> [Problem details]:
Gather every line in the data below that contains the string "element", copying each one out. Letter case matters.

── Supplied material ──

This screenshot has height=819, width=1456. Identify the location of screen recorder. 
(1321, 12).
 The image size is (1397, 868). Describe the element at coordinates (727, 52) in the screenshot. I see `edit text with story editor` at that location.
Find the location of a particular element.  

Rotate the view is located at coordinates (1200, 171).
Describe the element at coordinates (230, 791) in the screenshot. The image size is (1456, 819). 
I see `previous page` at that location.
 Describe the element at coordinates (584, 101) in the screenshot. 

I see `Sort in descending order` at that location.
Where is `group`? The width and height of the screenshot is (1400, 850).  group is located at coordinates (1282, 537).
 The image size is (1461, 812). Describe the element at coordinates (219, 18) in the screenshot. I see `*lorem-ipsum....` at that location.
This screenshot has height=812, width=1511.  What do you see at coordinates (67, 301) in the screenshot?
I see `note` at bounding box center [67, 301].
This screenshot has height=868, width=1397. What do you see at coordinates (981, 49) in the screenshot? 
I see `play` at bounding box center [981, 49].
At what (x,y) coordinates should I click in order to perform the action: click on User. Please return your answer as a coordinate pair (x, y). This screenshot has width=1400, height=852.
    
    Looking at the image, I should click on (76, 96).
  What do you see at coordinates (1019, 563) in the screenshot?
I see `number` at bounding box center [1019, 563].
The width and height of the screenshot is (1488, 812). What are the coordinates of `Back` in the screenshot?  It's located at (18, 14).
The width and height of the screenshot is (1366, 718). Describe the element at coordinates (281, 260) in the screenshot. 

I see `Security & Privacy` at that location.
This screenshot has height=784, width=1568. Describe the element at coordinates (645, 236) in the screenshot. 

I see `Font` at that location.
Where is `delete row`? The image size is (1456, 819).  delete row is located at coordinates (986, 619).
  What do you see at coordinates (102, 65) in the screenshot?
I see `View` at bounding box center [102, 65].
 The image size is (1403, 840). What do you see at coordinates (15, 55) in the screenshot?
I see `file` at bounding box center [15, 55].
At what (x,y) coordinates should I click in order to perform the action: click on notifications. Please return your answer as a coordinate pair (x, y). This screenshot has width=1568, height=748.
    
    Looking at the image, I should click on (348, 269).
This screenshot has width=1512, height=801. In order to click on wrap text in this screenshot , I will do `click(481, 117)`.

───

> [Answer to the task]:
 The image size is (1397, 868). Describe the element at coordinates (727, 52) in the screenshot. I see `edit text with story editor` at that location.
Find the location of a particular element.  
Describe the element at coordinates (230, 791) in the screenshot. The image size is (1456, 819). 
 Describe the element at coordinates (584, 101) in the screenshot. 
 The image size is (1461, 812). Describe the element at coordinates (219, 18) in the screenshot. I see `*lorem-ipsum....` at that location.
The width and height of the screenshot is (1366, 718). Describe the element at coordinates (281, 260) in the screenshot. 
This screenshot has height=784, width=1568. Describe the element at coordinates (645, 236) in the screenshot. 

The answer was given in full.